How to Add Data Observability & Data Contracts to Databricks

Following up on the Databricks Data and AI Conference and our Launch Week, we're excited to showcase Soda's newest features, which are specifically designed to improve data reliability within the Databricks ecosystem.

In this article, we’ll walk you through our exciting new features, Metrics Observability and Collaborative Data Contracts. These integrate effortlessly with your current Databricks workflow, empowering both technical and non-technical teams to collaborate on data quality like never before.

Getting Started

Databricks' tools are primarily code-centric and tied to their notebooks and Delta Live Tables, which can limit accessibility for non-technical users.

Soda, on the other hand, offers flexible integration paths with Databricks. Every user, from data engineers embedding checks to business users defining rules in Soda Cloud, can contribute to data analysis and decision-making without the need for coding.

Here’s how to get started:

Soda with Databricks SQL Warehouse

The new features are now available for Databricks SQL Warehouses. Users can easily connect data from a Unity catalog directly to Soda Cloud.

The Soda-hosted Agent enables Soda Cloud users to securely connect to data sources and perform automated data quality assessments.

For business users who prefer a fully no-code experience, Soda Cloud offers an intuitive web interface for defining and managing data quality checks.
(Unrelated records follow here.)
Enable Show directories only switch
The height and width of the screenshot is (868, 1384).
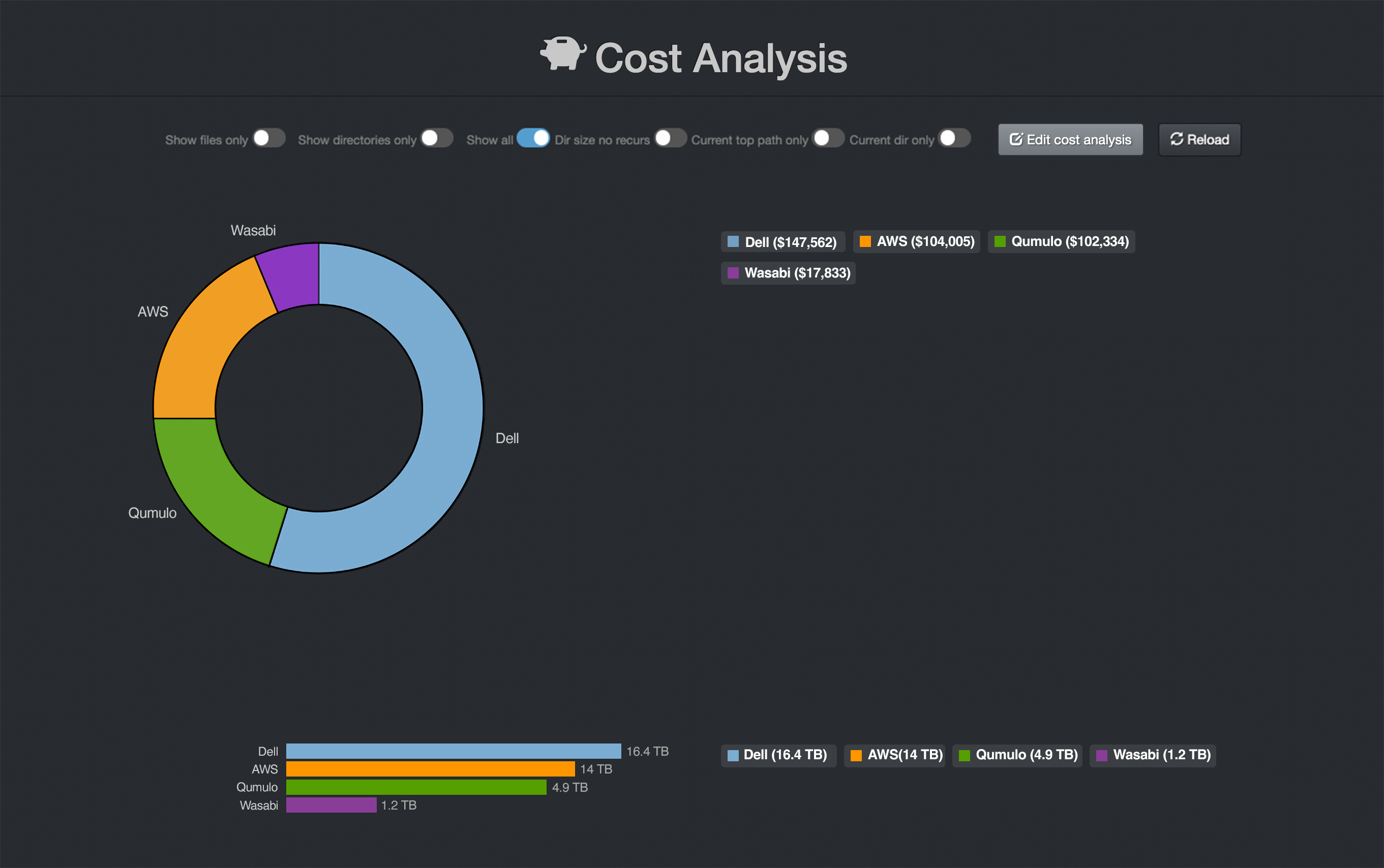pyautogui.click(x=436, y=138)
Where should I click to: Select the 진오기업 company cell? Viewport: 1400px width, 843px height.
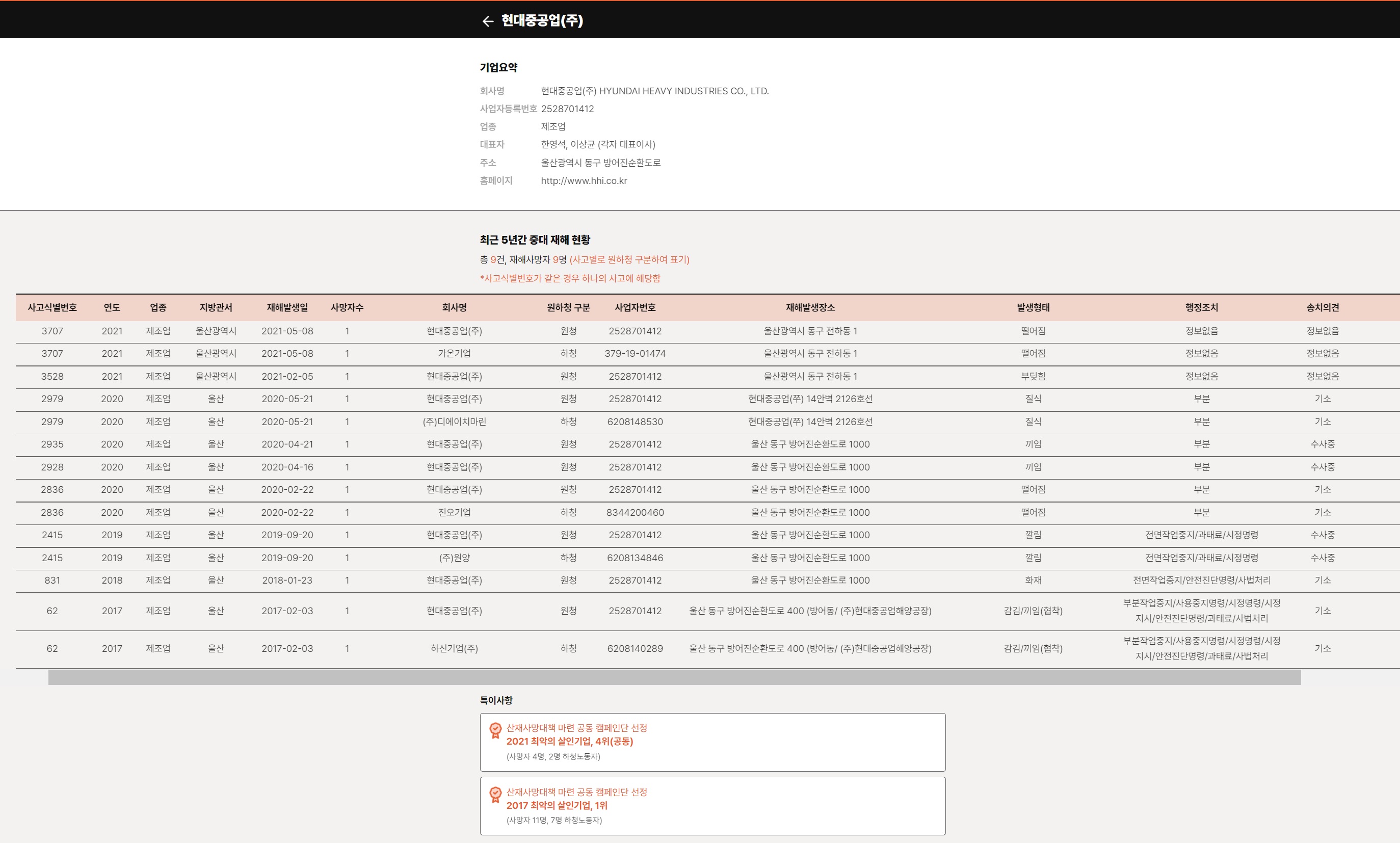click(x=454, y=512)
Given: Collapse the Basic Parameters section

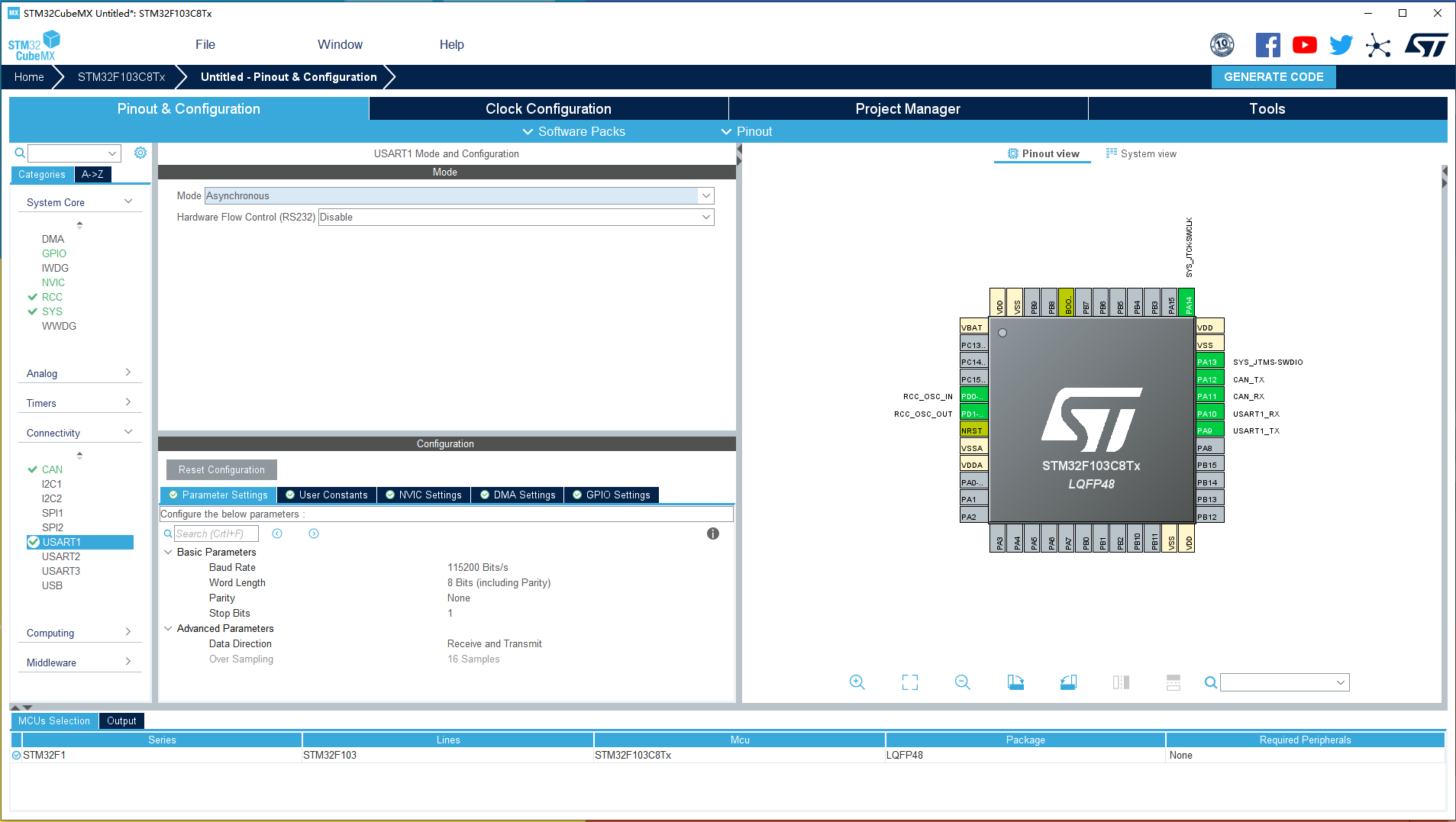Looking at the screenshot, I should [169, 552].
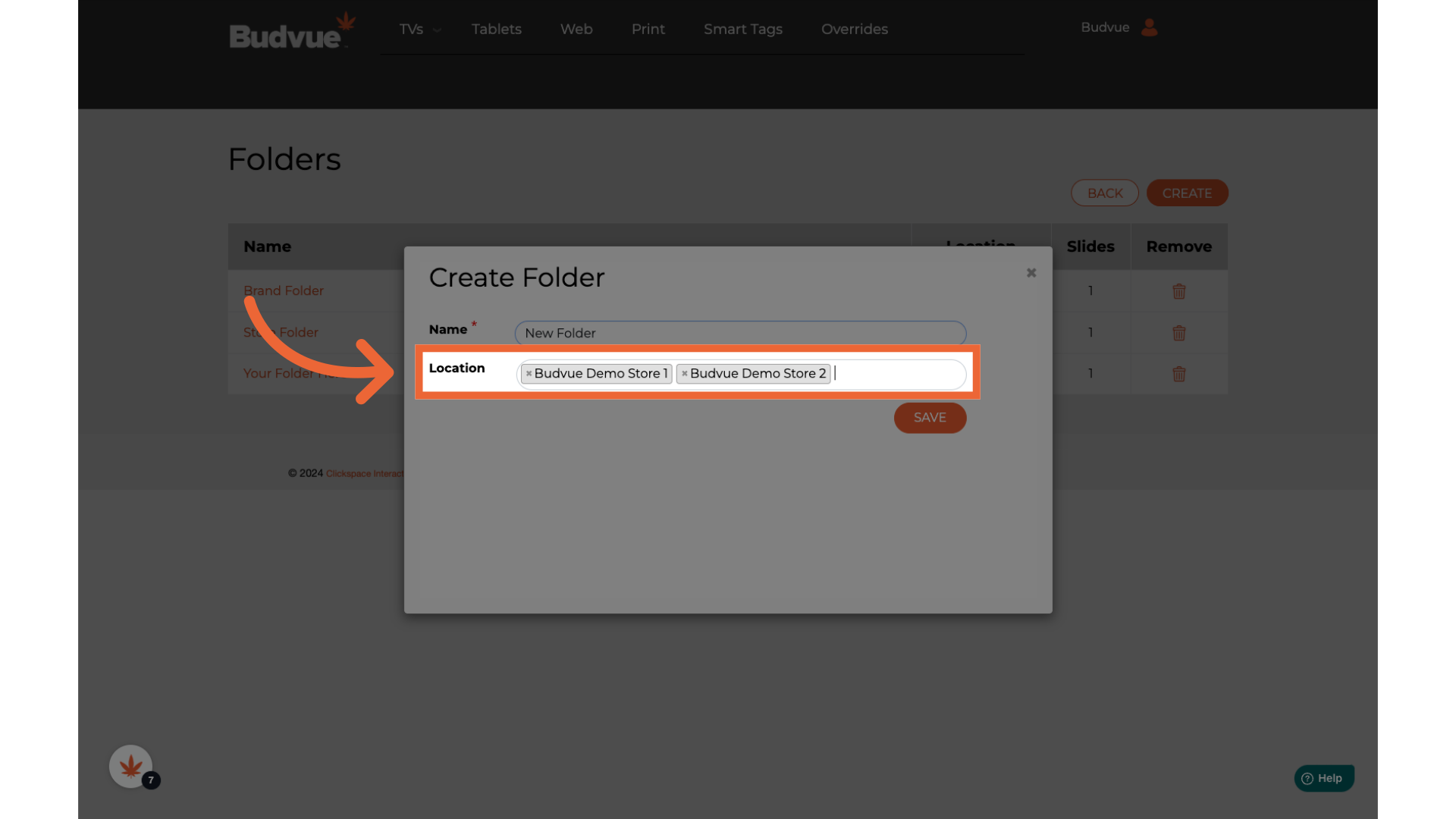
Task: Close the Create Folder dialog
Action: (x=1031, y=273)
Where to find Databricks credentials

In your Databricks dashboard, go to SQL → select SQL Warehouses → choose Serverless Starter Warehouse (or your specific warehouse) → select Connection details.

You'll also need to create a personal access token by clicking on the link on the right.

Connect Databricks to Soda Cloud

In Soda Cloud, you can connect your Databricks environment by providing the necessary credentials. For the detailed flow, please refer to our documentation.

Step 1: Sign up

The self-serve account creation for Soda Cloud is temporarily paused as we're preparing the general availability of several major updates. If you want to try Soda Cloud in the meantime, please schedule a call with our team of experts, discuss your use case, and get started.

After that, you'll be guided through the setup flow with an in-product tour.

We have created a beta environment specially for new trials where we host a data source with a dataset called regional_sales that gets updated daily. You can use this dataset and skip the next steps, or add a new datasource by following the instructions below.

Step 2: Add a Data Source

Soda Cloud’s no-code UI lets you connect to any Unity-Catalog–backed Databricks SQL Warehouse in minutes.

In Soda Cloud, click on Data Sources → + New Data Source

Name your data source "Databricks Demo" under Data Source Label
Switch to the Connect tab and fill in the following credentials to connect your Soda instance to Databricks.

Click Connect. This will test the connection and move to the next step.
Select the datasets you want to onboard on Soda Cloud.

Step 3: Enable Monitoring and Profiling

By default, Metric Monitoring is enabled to automatically track key metrics on all the datasets you onboard and alert you when anomalies are detected — more on that in the next sections.

This helps with:

Assessing how the data quality metrics were performing in the past.
Using them as training data for the anomaly detection algorithms.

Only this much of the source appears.